I have since learned that photographs of me are a gift to me, not him. I honestly never thought of that, but I’m willing to try almost anything. Tonight, after a couple glasses of wine, I plan to dim the lights, grab my vibrator and few of the racier pics, and make a go of it. I’ll let you know how it works out.
Next, my meal ticket wasn’t pleased with the composition of the pictures because I took off my top in a couple shots.2 Despite two or three pictures where my nip accidentally showed, all of my pink parts and butt crack were covered. Think Brooke Shields in her Calvins. Knowing his penchant for prudity, I specifically hired a female photographer and planned the poses to look pretty, not sensual. Attractive, but innocent looking in a 1950s way. You know, like, “Oh no, my skirt is snagged on a tree branch” or “Oops, you caught me changing, I’d better hide behind this clothesline to cover my bazongas.” To put it another way, I brought my 65 year old mother on the shoot. There was no crawling across a bed, sporting a thong and O-face.
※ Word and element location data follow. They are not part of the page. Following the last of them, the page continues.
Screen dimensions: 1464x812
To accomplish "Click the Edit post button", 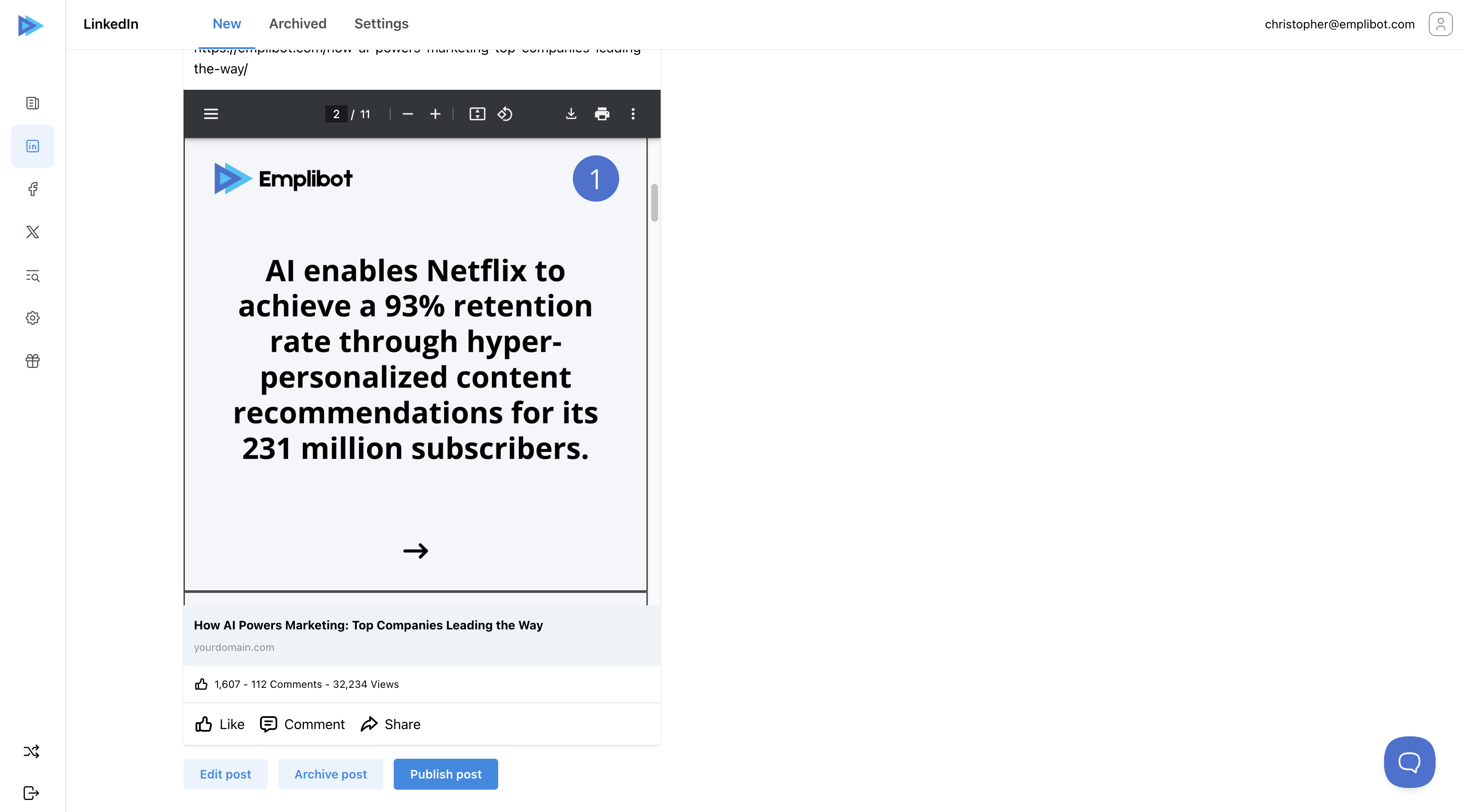I will pyautogui.click(x=225, y=774).
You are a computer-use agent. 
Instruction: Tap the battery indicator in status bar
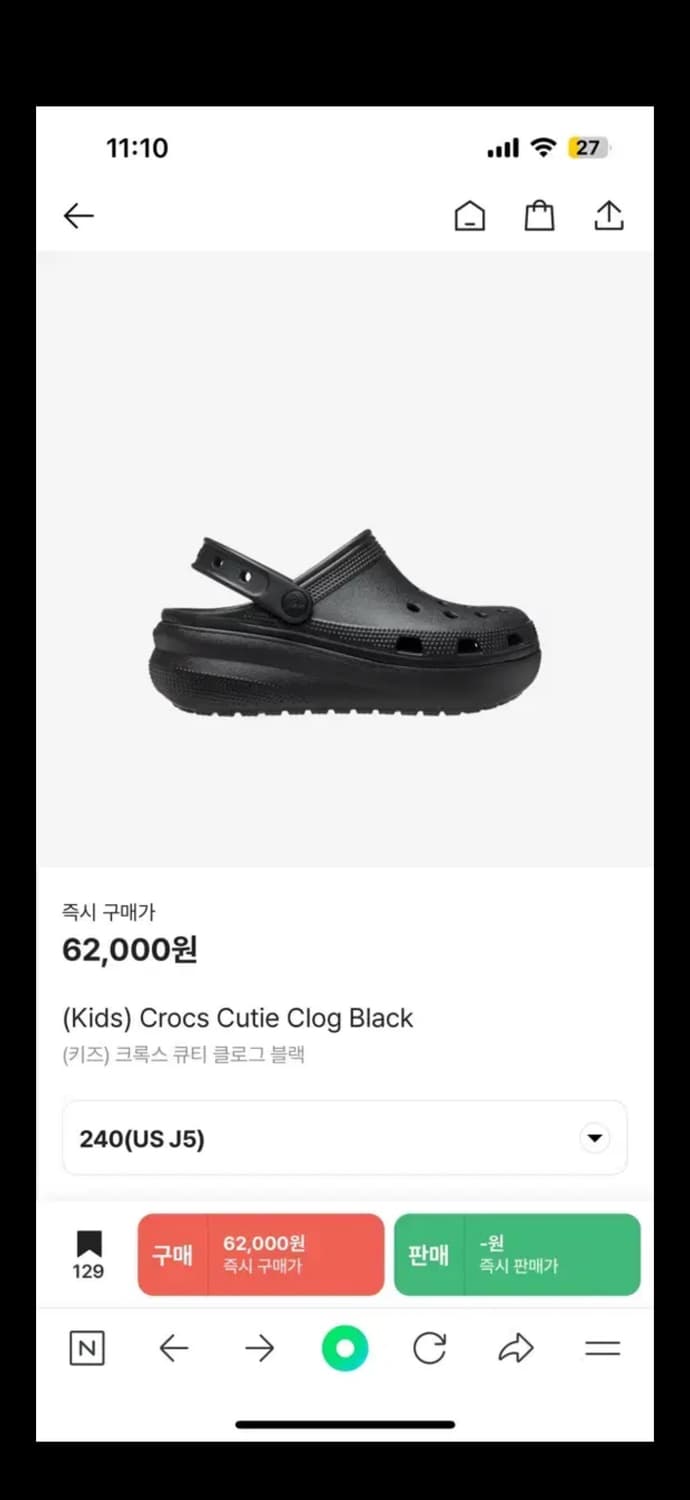click(588, 148)
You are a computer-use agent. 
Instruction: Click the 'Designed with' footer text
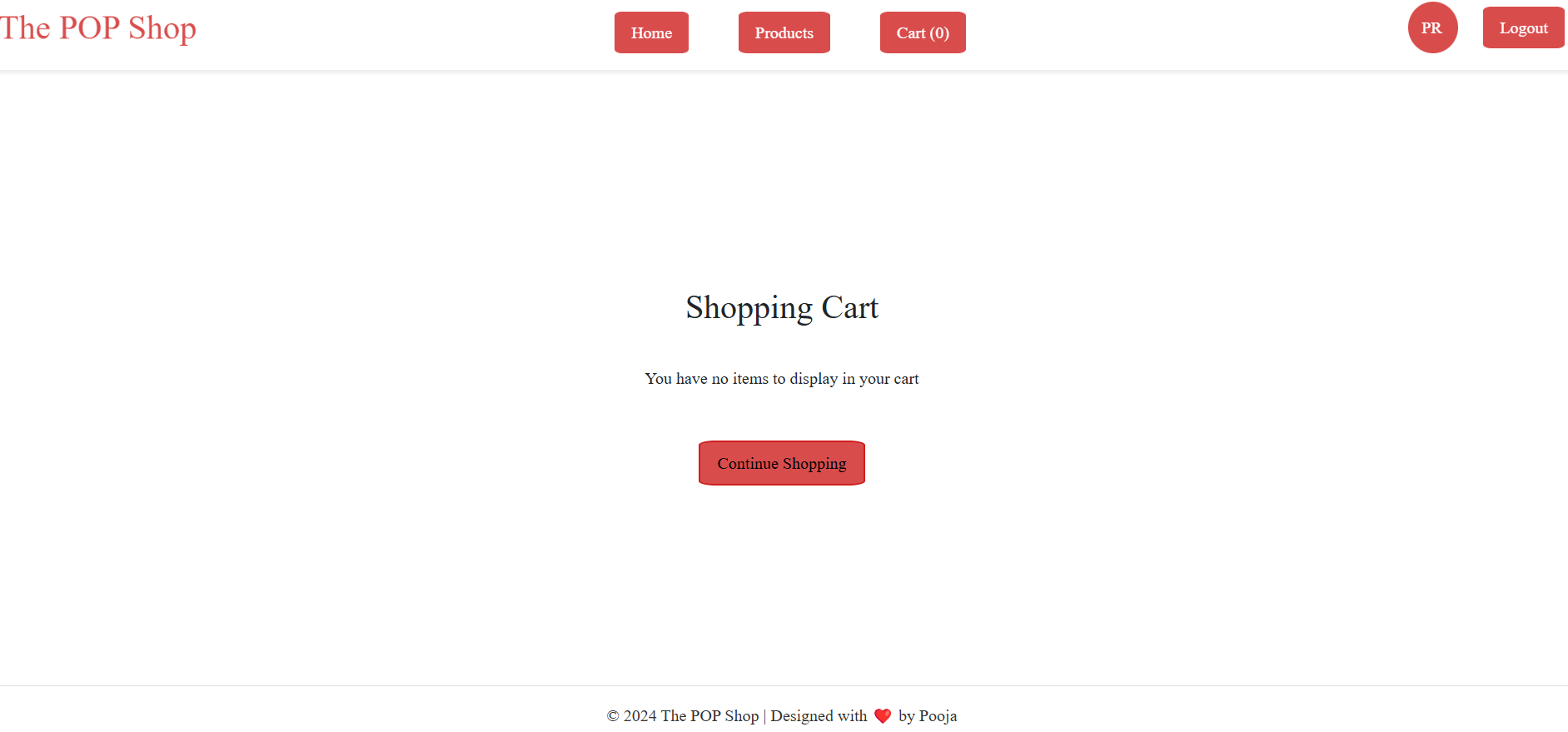pos(819,716)
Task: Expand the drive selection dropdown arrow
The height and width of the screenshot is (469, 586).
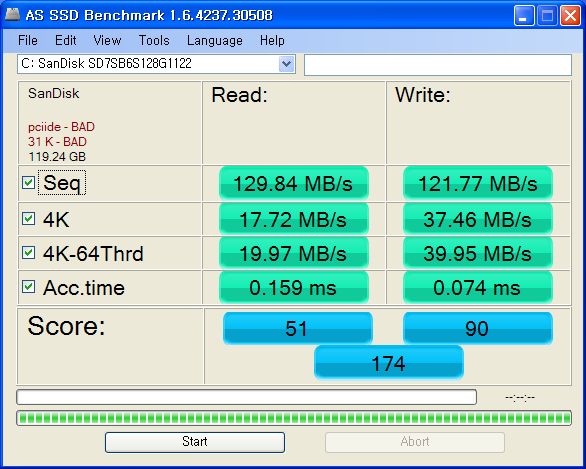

Despite these efforts, my pictures were still too sexy for my husband’s delicate constitution. Which is why I fear the information I’m about to disclose will kill him. I told my photographer she could use some pictures of me to advertise her services. Ha! If he doesn’t out and out die, with any luck he will leave me–with a nice divorce settlement. I’m not too worried. Sure, I’ll miss out on next semester’s lecture series, ”Why clothing should not be removed from a chair via a pinching motion.” But with the help of my photographer’s advertising campaign, I’m sure I should be able to find a new meal ticket before too long. This time, I’m going to keep an eye out for one that is mute.
1. Or rather, having been kept awake nights listening to complaints about my blog, that wouldn’t cease until I gushed about how much I loved my hubby. The funny thing is, he wondered why I stopped blogging when I found I could only type the words “I love my husband.” Apparently his PhD program skipped over the part about negative reinforcement. Although interestingly he does seem to have perfected its use.
2. In the past, Hubby has noted he did not like the idea of topless photographs. Unfortunately I took these pictures before I learned our definitions of the word “topless” differ. Folks in his generation apparently consider “topless” to be any photograph where the subject is not wearing a top. I consider “topless” to be any photograph where you see an exposed nipple. Given that his generation also thought shoulder pads were a good idea, we generally don’t see eye to eye.